Inondations : partisanerie de l’aide ou victimisation des partis ?

Inondations : partisanerie de l’aide ou victimisation des partis ?

Le député du Mouvement démocratique du Mozambique (MDM), José Domingos, accuse les autorités locales du district de Búzi, à Sofala, et l’Institut national de gestion des catastrophes (INGD) d’avoir abandonné les lieux au moment où le parti est arrivé avec de l’aide humanitaire destinée aux victimes des inondations.

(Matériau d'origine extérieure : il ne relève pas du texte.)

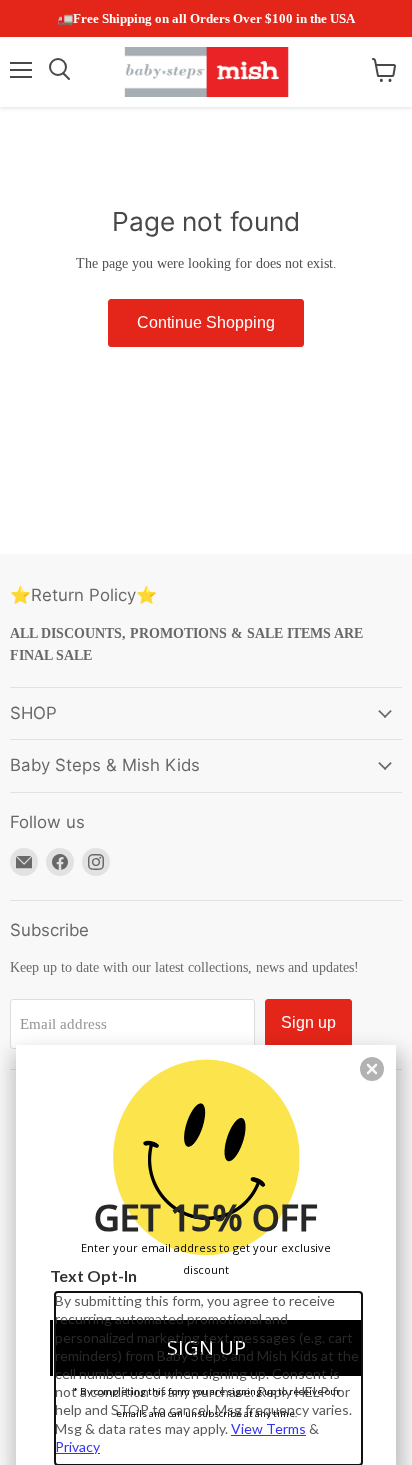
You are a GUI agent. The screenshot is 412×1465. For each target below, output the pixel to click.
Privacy (77, 1446)
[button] (372, 1069)
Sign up (308, 1022)
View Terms (268, 1428)
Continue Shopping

« Il n’y a pas de couleur partisane ici, mais ils l’ont quand même à l’esprit. Ce qu’ils font avec nous lors des rassemblements, ils le font ici, au centre d’hébergement pour personnes en souffrance. Nous sommes inquiets, nous voulons insister, au niveau national, pour changer ce comportement quand c’est pour aider les gens, parce qu’ils ne le font pas et ne permettent pas que cela se fasse », conteste-t-il.

Pour le politologue Dércio Alfazema, le MDM assume une position de victimisation. Il soutient que le parti aurait dû se coordonner au préalable avec les structures compétentes avant de procéder à l’acheminement de l’aide.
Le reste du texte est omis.